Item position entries

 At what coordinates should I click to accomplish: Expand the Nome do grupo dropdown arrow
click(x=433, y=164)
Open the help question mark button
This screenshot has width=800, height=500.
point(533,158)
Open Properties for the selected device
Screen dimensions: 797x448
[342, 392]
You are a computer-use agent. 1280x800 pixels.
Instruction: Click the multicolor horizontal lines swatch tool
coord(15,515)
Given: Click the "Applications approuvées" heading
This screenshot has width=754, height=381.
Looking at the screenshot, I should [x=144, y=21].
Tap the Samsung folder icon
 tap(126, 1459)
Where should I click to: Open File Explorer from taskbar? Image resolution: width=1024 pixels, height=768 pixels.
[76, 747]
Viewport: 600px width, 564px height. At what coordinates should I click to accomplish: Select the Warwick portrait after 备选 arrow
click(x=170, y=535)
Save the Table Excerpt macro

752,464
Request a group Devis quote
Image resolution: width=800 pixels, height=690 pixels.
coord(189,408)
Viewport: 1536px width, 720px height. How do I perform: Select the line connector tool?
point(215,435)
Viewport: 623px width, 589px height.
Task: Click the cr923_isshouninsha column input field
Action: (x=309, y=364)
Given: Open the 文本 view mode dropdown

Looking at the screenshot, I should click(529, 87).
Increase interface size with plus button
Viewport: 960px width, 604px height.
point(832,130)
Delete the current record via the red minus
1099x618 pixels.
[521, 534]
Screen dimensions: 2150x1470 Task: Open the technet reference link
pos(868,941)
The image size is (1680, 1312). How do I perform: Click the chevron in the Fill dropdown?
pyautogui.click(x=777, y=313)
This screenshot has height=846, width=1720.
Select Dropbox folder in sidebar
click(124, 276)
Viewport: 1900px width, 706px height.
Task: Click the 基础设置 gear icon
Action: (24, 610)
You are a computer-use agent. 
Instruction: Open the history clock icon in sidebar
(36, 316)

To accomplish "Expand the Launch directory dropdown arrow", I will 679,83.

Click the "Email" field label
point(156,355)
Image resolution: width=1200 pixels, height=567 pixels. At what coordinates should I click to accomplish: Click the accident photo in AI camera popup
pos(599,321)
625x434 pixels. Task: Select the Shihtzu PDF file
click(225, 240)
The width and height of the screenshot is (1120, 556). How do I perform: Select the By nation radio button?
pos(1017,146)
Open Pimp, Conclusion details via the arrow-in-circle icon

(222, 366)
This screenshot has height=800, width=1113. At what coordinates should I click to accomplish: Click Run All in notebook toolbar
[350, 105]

_YOUR TASK_
Please rewrite the entries from the line that contains "Viewport: 1536px width, 720px" through the line that contains "pyautogui.click(x=777, y=313)", changing "dropdown" to "menu" and leaving everything else as it is.

_SOLUTION BELOW_
Viewport: 1536px width, 720px height. How do I perform: Select the line connector tool?
point(215,435)
Viewport: 623px width, 589px height.
Task: Click the cr923_isshouninsha column input field
Action: (x=309, y=364)
Given: Open the 文本 view mode menu

Looking at the screenshot, I should click(529, 87).
Increase interface size with plus button
Viewport: 960px width, 604px height.
point(832,130)
Delete the current record via the red minus
1099x618 pixels.
[521, 534]
Screen dimensions: 2150x1470 Task: Open the technet reference link
pos(868,941)
The image size is (1680, 1312). How do I perform: Click the chevron in the Fill menu?
pyautogui.click(x=777, y=313)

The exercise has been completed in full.